= Chicago Center for Green Technology =

Building in Chicago, Illinois

The Chicago Center for Green Technology was a 34,000 sqft US Green Building Council LEED Platinum certified building located on a plot of 17 acre in Chicago's East Garfield Park Community built to showcase green technologies. This was the first municipal and brownfield site to win a LEED Platinum award. This project was completed as part of Mayor Richard M. Daley's Chicago Brownfield Initiative (CBI). The center offered workshops focusing on green technology and sustainable design, a green building resource center, and self-guided or guided tours to visitors.

The center ceased operations in October 2014, though has since resumed operations.

== History ==
Originally constructed in 1952, the site and building have been owned by many different companies. In 1995, the Sacramento Crushing Company, a construction and demolition debris recycling company occupied the site. Sacramento Crushing had exceeded the scope of its permit and the Chicago Department of Environment began an investigation. The 17 acre site was filled more than 600,000 cubic yards of waste that had been illegally dumped over three decades. This debris was piled 70 ft high and caused 15 ft compaction on some areas of the site. The Illinois EPA cited the company for illegal dumping and operation of a waste storage and treatment facility.

== Renovation ==

Renovation of the 32000 sqft. building cost a total of $5.4 million and lasted from 1999 to 2003, at which point it was opened to the public. Before the formal design process began, it was decided that the main goal of the renovation was going to be that the building had to pass the U.S. Green Building Council's LEED Platinum rating, which is the highest LEED rating a building can get. The goal to have the building be LEED Platinum certified was the determining factor in all building decisions, such as mechanical, electrical, and ventilation systems. All aspects of the building were optimized in order to reduce waste during the construction process, and energy waste during the operation of the building once it was completely renovated.
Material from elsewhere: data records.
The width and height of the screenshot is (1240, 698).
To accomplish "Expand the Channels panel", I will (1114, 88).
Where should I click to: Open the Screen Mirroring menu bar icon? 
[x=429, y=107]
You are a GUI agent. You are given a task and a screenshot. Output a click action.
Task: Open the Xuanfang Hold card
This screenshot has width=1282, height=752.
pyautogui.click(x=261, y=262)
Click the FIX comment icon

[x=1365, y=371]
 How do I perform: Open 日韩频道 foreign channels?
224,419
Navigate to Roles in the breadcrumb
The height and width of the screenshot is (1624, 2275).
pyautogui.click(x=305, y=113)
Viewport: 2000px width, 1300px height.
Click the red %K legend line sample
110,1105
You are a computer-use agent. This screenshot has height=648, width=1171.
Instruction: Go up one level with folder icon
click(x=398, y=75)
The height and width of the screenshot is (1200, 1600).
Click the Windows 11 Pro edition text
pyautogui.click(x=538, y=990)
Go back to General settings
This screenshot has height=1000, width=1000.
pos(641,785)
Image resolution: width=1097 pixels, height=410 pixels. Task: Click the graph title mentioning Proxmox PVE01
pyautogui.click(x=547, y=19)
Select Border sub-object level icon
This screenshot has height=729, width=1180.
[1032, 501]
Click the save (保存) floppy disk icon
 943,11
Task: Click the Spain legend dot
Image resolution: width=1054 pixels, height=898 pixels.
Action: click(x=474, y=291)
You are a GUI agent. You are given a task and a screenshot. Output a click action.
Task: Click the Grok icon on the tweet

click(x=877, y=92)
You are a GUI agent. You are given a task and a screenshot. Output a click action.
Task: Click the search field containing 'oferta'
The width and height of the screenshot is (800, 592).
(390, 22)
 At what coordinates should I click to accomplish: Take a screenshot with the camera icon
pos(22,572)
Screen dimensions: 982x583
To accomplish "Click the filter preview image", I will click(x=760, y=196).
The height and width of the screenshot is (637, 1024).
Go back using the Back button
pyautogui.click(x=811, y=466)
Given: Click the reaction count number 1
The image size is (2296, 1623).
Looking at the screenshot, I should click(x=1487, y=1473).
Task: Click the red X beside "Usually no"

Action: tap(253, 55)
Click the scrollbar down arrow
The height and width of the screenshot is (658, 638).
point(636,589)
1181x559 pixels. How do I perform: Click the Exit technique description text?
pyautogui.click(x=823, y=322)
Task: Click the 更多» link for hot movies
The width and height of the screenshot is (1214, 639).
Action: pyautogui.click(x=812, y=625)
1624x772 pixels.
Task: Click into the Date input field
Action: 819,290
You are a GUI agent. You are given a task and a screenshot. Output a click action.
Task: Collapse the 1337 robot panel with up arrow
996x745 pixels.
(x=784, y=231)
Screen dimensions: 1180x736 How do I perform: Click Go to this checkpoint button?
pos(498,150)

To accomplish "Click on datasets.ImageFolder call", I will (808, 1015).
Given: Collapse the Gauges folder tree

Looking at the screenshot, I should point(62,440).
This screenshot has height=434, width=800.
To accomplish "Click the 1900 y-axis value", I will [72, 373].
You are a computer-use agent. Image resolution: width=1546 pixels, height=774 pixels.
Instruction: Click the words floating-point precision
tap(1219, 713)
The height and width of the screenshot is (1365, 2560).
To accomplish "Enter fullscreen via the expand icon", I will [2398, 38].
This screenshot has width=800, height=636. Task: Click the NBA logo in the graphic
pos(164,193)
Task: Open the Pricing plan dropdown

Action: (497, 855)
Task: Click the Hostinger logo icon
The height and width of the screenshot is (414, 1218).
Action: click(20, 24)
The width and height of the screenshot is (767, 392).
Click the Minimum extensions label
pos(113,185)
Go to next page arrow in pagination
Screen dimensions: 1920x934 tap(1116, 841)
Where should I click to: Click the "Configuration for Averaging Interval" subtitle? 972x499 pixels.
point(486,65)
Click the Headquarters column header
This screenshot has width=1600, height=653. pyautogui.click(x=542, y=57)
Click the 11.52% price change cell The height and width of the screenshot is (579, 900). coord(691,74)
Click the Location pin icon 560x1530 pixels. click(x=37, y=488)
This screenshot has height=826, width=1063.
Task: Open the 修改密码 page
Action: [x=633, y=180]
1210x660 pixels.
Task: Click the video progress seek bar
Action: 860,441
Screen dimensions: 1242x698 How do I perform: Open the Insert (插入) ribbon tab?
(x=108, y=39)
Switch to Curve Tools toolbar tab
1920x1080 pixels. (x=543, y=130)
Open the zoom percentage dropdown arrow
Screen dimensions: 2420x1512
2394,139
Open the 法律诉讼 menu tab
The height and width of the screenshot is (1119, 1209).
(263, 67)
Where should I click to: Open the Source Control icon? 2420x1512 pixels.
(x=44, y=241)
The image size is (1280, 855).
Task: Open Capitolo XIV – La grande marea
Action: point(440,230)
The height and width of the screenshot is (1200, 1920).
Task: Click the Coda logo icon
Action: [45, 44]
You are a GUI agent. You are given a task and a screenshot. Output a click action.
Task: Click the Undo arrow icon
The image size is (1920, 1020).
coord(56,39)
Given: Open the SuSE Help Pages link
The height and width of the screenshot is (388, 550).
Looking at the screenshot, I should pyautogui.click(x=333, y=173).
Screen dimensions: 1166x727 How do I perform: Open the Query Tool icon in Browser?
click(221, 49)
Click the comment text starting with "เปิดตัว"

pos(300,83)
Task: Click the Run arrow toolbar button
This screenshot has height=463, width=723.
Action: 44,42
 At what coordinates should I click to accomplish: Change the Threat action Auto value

== Sustainable features ==
The Chicago Center for Green Technology uses about 40% less energy than a building of the same size due to the multiple ways it gathers and conserves its energy. Solar panels on the roof, on awnings around the building, and an array of solar panels in a lot behind the building provide 20% of the building's energy. Passive heating is provided by large double-paned and insulated glass windows that also provide large amounts of light. Another source of heat or air-conditioning, depending on what season it is, comes from 28 vertical wells beneath the building that go to a depth of 200 feet, at which point the temperature is relatively constant. Water is pumped down the wells and then extracted, which helps cool the building in the summer and heat it in the winter. A smart lighting system throughout the building detects the amount of natural light and adjusts the amount of light provided by electricity. Scrap cork flooring and recycled glass bathroom tiles make up part of the building materials, which come from more than 40% recycled material. The Center for Green Technology has a green roof, which consists of 3 in of soil and plant matter. The green roof helps to absorb rainwater and insulate the building. Rainwater is released from downspouts into the soil, as opposed to the public sewer system, in order to reduce the amount of run-off contaminants in the sewers. The landscaping around the building is irrigated with rain water that is stored in cisterns, which helps reduce the amount of treated water from the city.

== Community involvement ==
A few of Chicago's most environmentally friendly businesses operate out of the Chicago Center for Green Technology. Chicago Department of Environment's Greencorps Chicago Program is located at CCGT. "Greencorps Chicago is the City of Chicago's paid green-industry job training program focused on horticulture, landscaping, ecological restoration, and tree care. Training takes place in the classroom and on field projects."